[Data records]

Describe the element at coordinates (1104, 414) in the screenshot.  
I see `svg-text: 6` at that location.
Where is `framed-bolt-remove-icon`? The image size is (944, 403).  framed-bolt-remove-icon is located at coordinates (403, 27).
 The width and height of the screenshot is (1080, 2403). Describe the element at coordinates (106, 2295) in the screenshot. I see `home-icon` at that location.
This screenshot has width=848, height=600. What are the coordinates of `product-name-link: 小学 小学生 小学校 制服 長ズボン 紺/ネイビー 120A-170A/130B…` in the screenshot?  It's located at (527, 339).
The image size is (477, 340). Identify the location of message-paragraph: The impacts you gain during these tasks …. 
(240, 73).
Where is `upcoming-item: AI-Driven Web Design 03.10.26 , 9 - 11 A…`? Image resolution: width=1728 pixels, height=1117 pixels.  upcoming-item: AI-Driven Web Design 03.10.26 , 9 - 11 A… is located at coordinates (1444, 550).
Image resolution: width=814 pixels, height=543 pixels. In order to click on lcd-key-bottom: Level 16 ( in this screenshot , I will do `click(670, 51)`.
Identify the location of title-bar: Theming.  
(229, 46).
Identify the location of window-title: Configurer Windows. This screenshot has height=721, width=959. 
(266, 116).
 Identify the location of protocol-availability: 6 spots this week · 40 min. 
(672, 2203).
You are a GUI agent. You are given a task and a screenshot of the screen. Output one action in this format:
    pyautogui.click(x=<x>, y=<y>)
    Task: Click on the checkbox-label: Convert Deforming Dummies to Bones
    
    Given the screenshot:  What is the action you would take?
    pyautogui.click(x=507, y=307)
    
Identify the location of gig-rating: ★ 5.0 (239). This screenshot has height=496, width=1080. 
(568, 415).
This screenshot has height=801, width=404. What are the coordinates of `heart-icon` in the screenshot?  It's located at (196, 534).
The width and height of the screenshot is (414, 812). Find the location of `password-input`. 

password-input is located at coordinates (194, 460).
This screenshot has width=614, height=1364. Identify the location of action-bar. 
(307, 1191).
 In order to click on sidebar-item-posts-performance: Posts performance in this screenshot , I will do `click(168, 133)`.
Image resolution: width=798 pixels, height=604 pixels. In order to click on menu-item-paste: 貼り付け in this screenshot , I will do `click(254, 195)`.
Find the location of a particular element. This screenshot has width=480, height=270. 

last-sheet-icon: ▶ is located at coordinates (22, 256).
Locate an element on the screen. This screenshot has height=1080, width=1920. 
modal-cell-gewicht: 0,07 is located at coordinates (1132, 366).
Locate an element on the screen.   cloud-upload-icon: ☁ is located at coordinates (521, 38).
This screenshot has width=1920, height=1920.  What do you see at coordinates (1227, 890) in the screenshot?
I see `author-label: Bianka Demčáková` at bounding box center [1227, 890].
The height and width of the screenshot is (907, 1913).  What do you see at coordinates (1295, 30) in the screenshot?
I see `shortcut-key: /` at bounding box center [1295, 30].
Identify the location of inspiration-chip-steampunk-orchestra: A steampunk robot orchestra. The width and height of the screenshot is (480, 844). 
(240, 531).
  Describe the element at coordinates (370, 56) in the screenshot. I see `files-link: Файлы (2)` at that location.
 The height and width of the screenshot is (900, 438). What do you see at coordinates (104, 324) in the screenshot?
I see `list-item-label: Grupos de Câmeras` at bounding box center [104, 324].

- INSTRUCTION -
Starting with the line with "The height and width of the screenshot is (907, 1913)." and going on through the line with "center [1295, 30].", write those lines out again with "height and width" changed to "size" and everything else left as it is.

- RESPONSE BOX -
The size of the screenshot is (907, 1913).  What do you see at coordinates (1295, 30) in the screenshot?
I see `shortcut-key: /` at bounding box center [1295, 30].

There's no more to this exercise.